■ Activity
In the records below, the part to copy starts at the line containing "Select 'Enter or" and goes to the last line; output it exactly, without pictures.

[Collected data entries]
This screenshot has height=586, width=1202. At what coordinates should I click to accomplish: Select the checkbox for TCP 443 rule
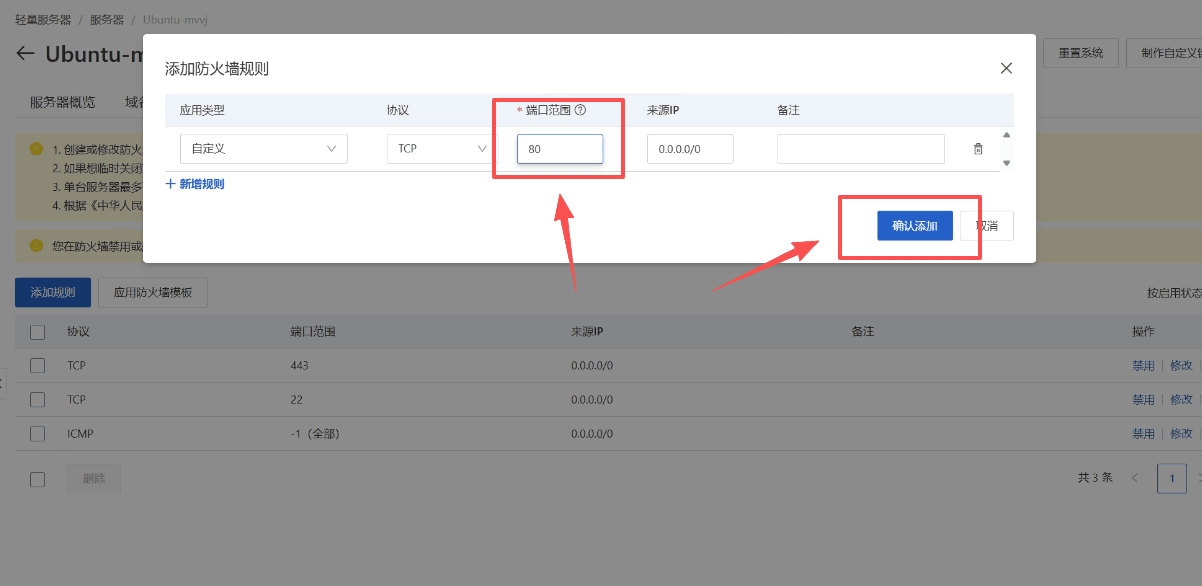[x=38, y=366]
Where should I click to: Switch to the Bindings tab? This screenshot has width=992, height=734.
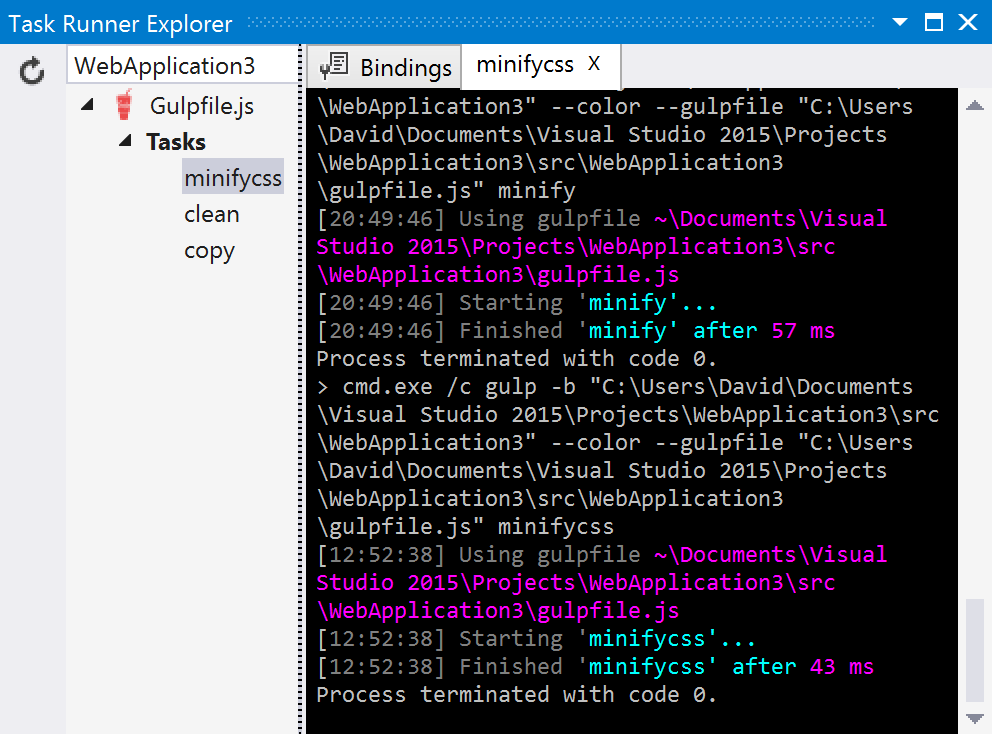pos(385,66)
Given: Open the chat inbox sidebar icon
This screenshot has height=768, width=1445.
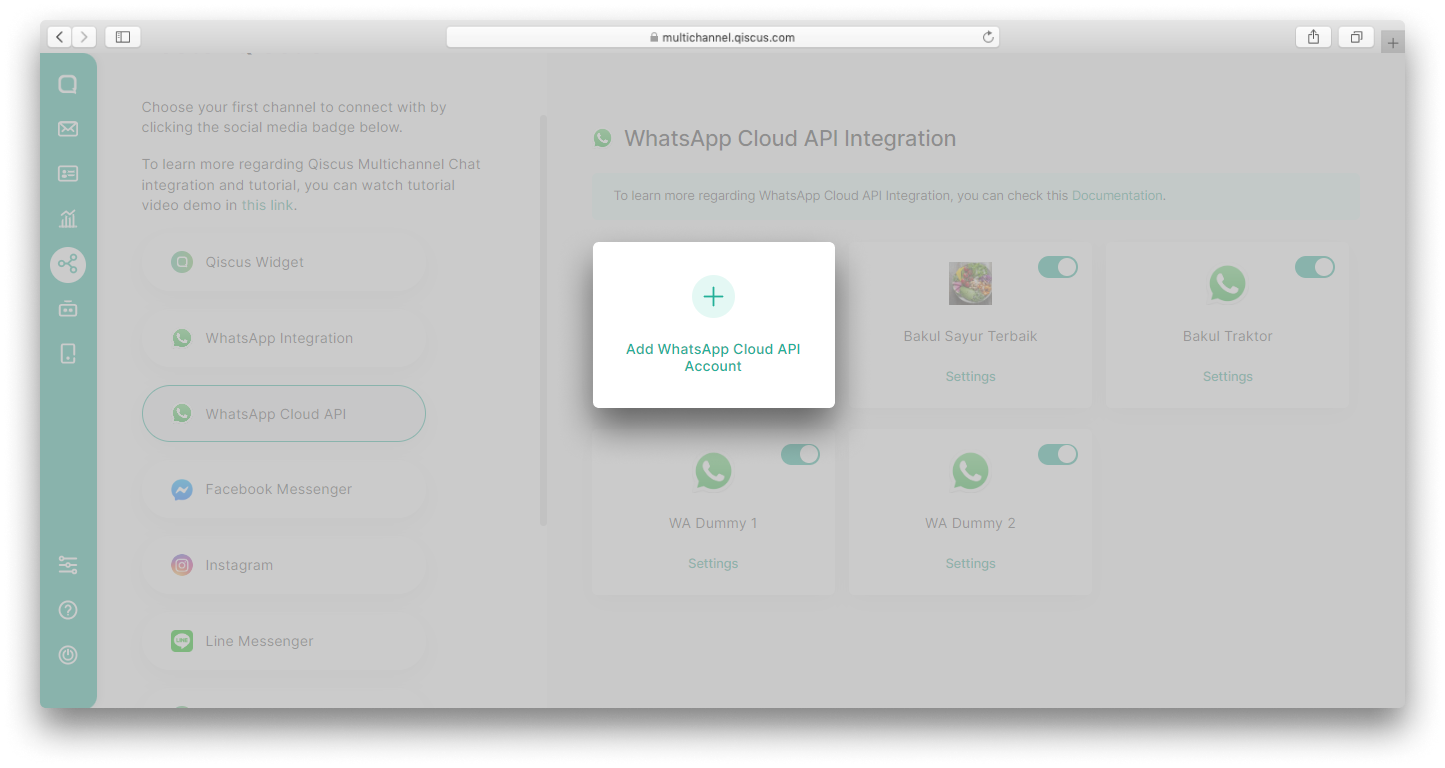Looking at the screenshot, I should [68, 85].
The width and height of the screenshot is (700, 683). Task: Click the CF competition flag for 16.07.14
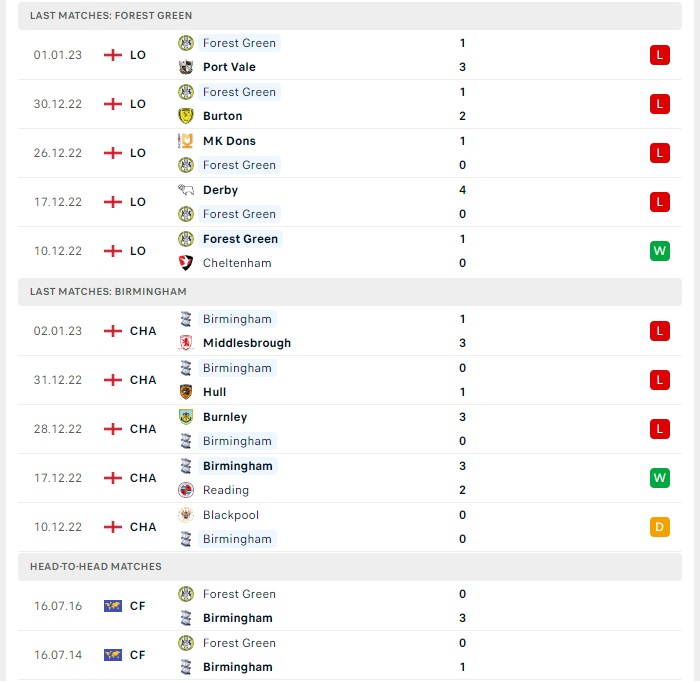pyautogui.click(x=113, y=655)
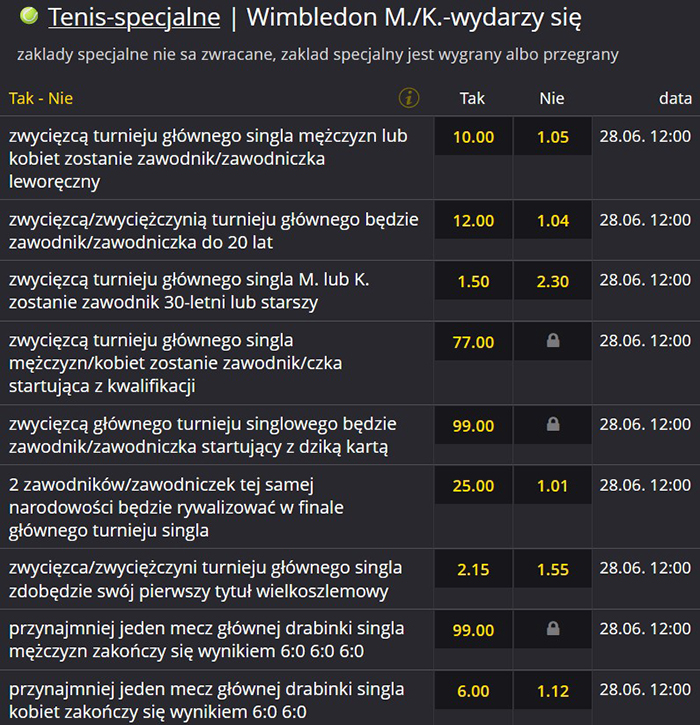Pick Nie odds 1.04 for under-20 winner
This screenshot has height=725, width=700.
pos(552,221)
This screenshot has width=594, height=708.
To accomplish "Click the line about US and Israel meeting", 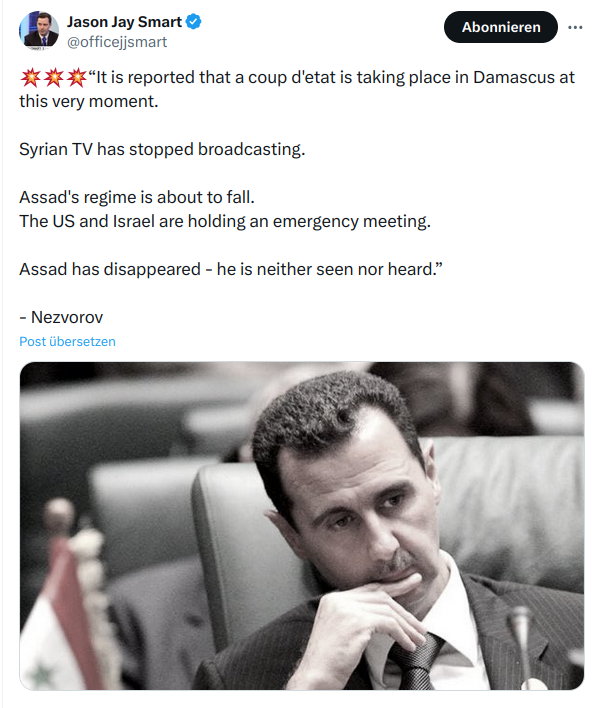I will click(x=225, y=221).
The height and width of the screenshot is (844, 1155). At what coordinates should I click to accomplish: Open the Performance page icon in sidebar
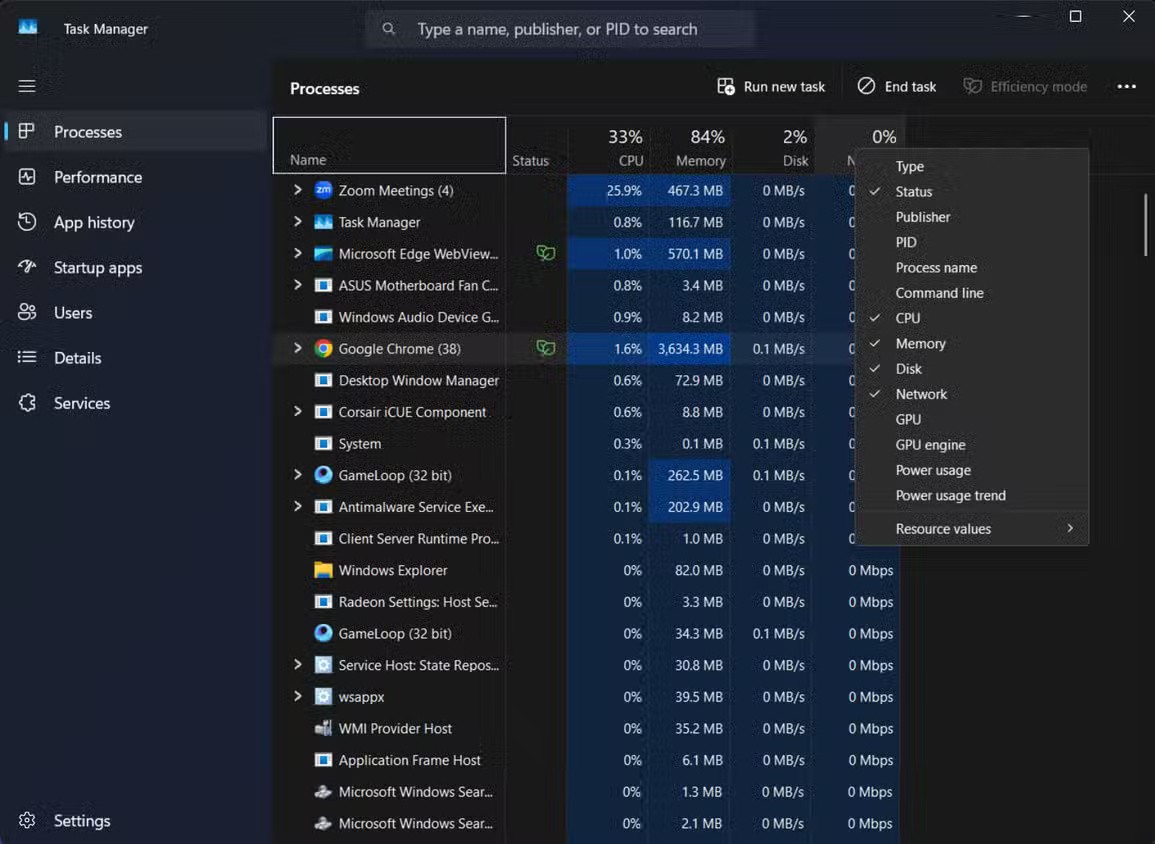[27, 177]
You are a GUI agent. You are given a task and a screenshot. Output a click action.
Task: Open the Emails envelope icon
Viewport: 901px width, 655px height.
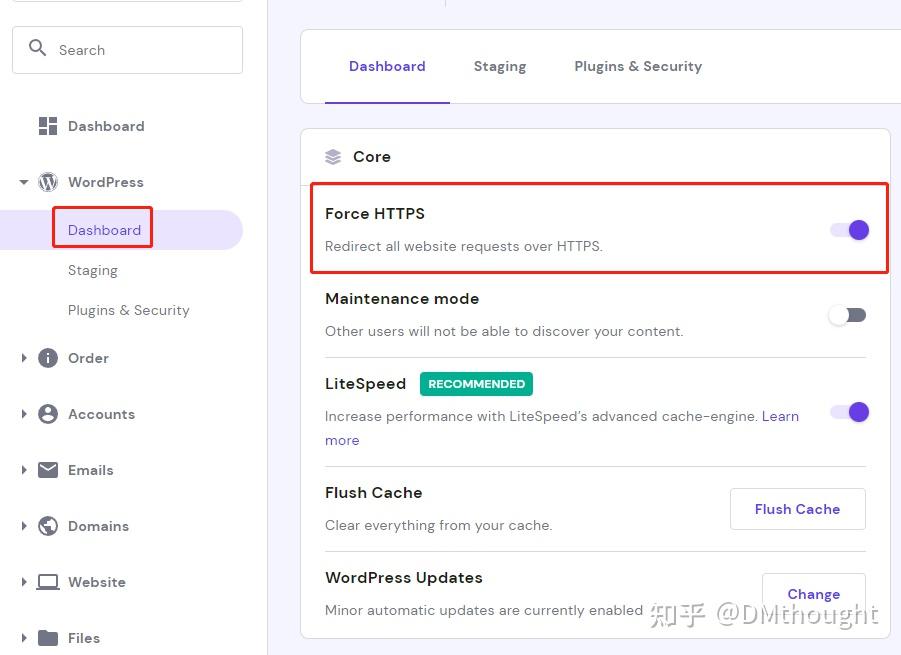(x=48, y=470)
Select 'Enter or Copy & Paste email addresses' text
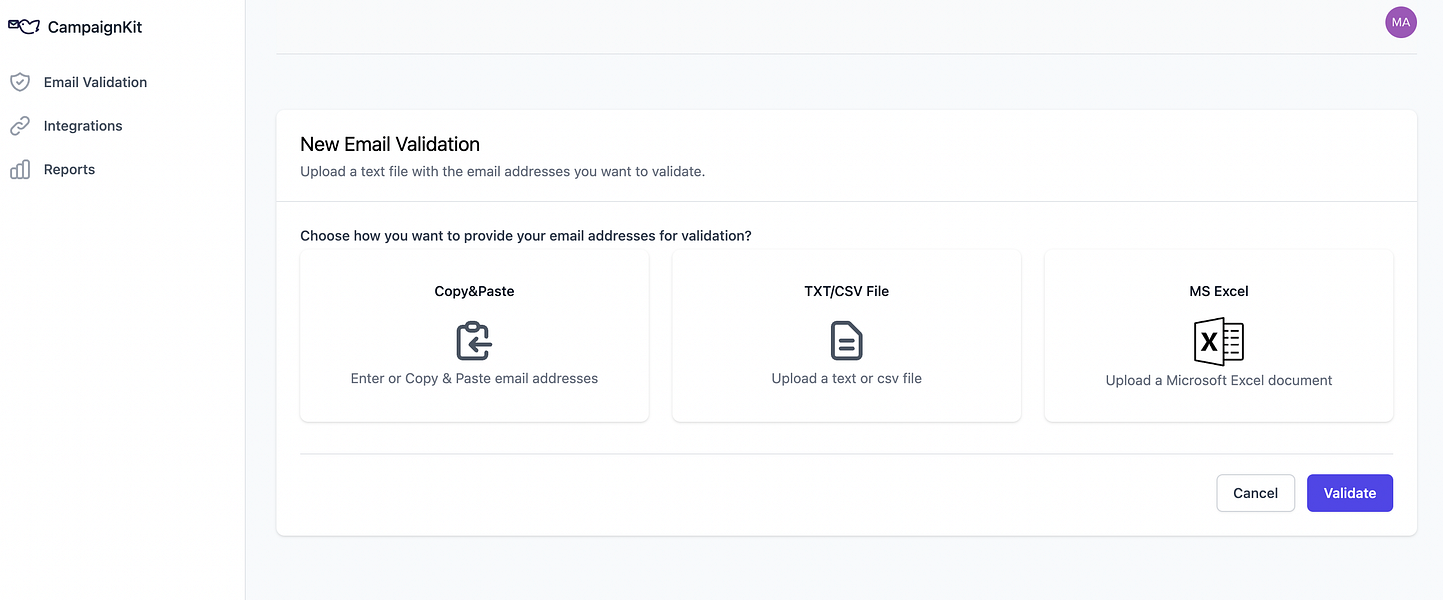The width and height of the screenshot is (1443, 600). [474, 379]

■ Answer to this task
Select 'Enter or Copy & Paste email addresses' text
The width and height of the screenshot is (1443, 600). [474, 379]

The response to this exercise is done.